Erik Troan, <ewt@redhat.com>

v0.31, 2003-Jan-06

The newt windowing system is a terminal-based window and widget library designed for writing applications with a simple, but user-friendly, interface. While newt is not intended to provide the rich feature set advanced applications may require, it has proven to be flexible enough for a wide range of applications (most notably, Red Hat's installation process). This tutorial explains the design philosophy behind newt and how to use newt from your programs.


Introduction

Newt has a definite design philosophy behind it, and knowing that design makes it significantly easier to craft robust newt applications. This tutorial documents newt 0.30 --- older versions of newt had annoying inconsistencies in it (which writing this tutorial pointed out), which were removed while this tutorial was written. The latest version of newt is always available from Red Hat.

Background

Newt was originally designed for use in the install code for Red Hat Linux. As this install code runs in an environment with limited resources (most importantly limited filesystem space), newt's size was immediately an issue. To help minimize its size, the following design decisions were made early in its implementation:

  • newt does not use an event-driven architecture.

  • newt is written in C, not C++. While there has been interest in constructing C++ wrapper classes around the newt API, nothing has yet come of those ideas.

  • Windows must be created and destroyed as a stack (in other words, all newt windows behave as modal dialogs). This is probably the greatest functionality restriction of newt.

  • The tty keyboard is the only supported input device.

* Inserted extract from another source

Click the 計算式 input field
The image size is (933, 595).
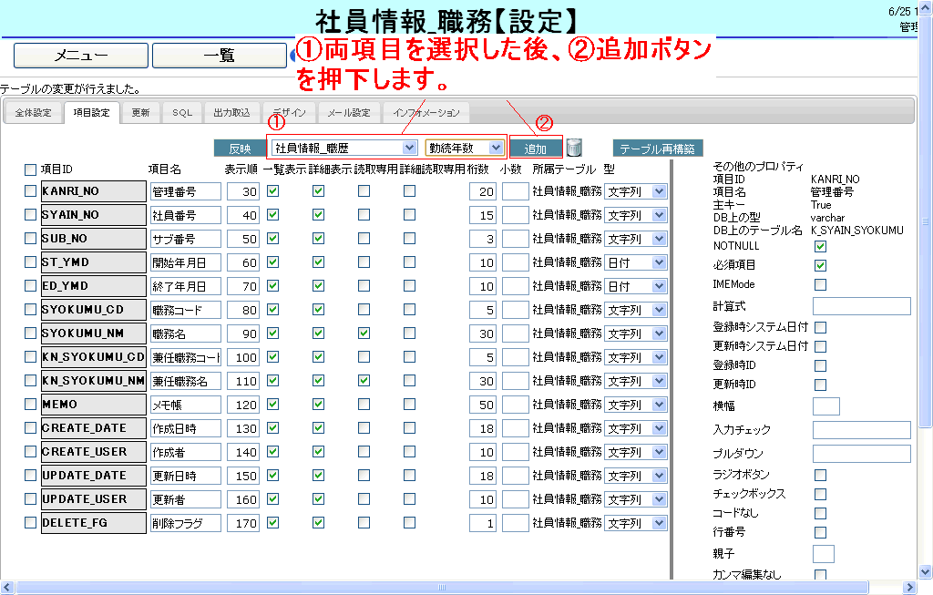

  • Many behaviours, such as widget traversal order, are difficult or impossible to change.

While newt provides a complete API, it does not handle the low-level screen drawing itself. Instead, newt is layered on top of the screen management capabilities of John E. Davis's S-Lang library.

Designing newt applications

As newt is not event driven and forces modal windows (forcing window order to behave like a stack), newt applications tend to look quite like other text-mode programs. It is quite straightforward to convert a command line program which uses simple user prompts into a newt application. Some of the programs run as part of the Red Hat installation process (such as Xconfigurator and mouseconfig) were originally written as simple terminal mode programs which used line-oriented menus to get input from the user and were later converted into newt applications (through a process affectionately known as newtering). Such a conversion does not require changes to the control flow of most applications. Programming newt is dramatically different from writing programs for most other windowing systems as newt's API is not event driven. This means that newt applications look dramatically different from programs written for event-driven architectures such as Motif, gtk, or even Borland's old TurboVision libraries. When you're designing your newt program, keep this differentiation in mind. As long as you plan your application to call a function to get input and then continue (rather then having your program called when input is ready), programming with the newt libraries should be simple.

Components

Displayable items in newt are known as components, which are analogous to the widgets provided by most Unix widget sets. There are two main types of components in newt, forms and everything else. Forms logically group components into functional sets. When an application is ready to get input from a user, it ``runs a form'', which makes the form active and lets the user enter information into the components the form contains. A form may contain any other component, including other forms. Using subforms in this manner lets the application change the details of how the user tabs between components on the form, scroll regions of the screen, and control background colors for portions of windows. Every component is of type newtComponent, which is an opaque type. It's guaranteed to be a pointer though, which lets applications move it through void pointers if the need arises. Variables of type newtComponent should never be directly manipulated -- they should only be passed to newt functions. As newtComponent variables are pointers, remember that they are always passed by value -- if you pass a newtComponent to a function which manipulates it, that component is manipulated everywhere, not just inside of that function (which is nearly always the behaviour you want).

Conventions

Newt uses a number of conventions to make it easier for programmers to use.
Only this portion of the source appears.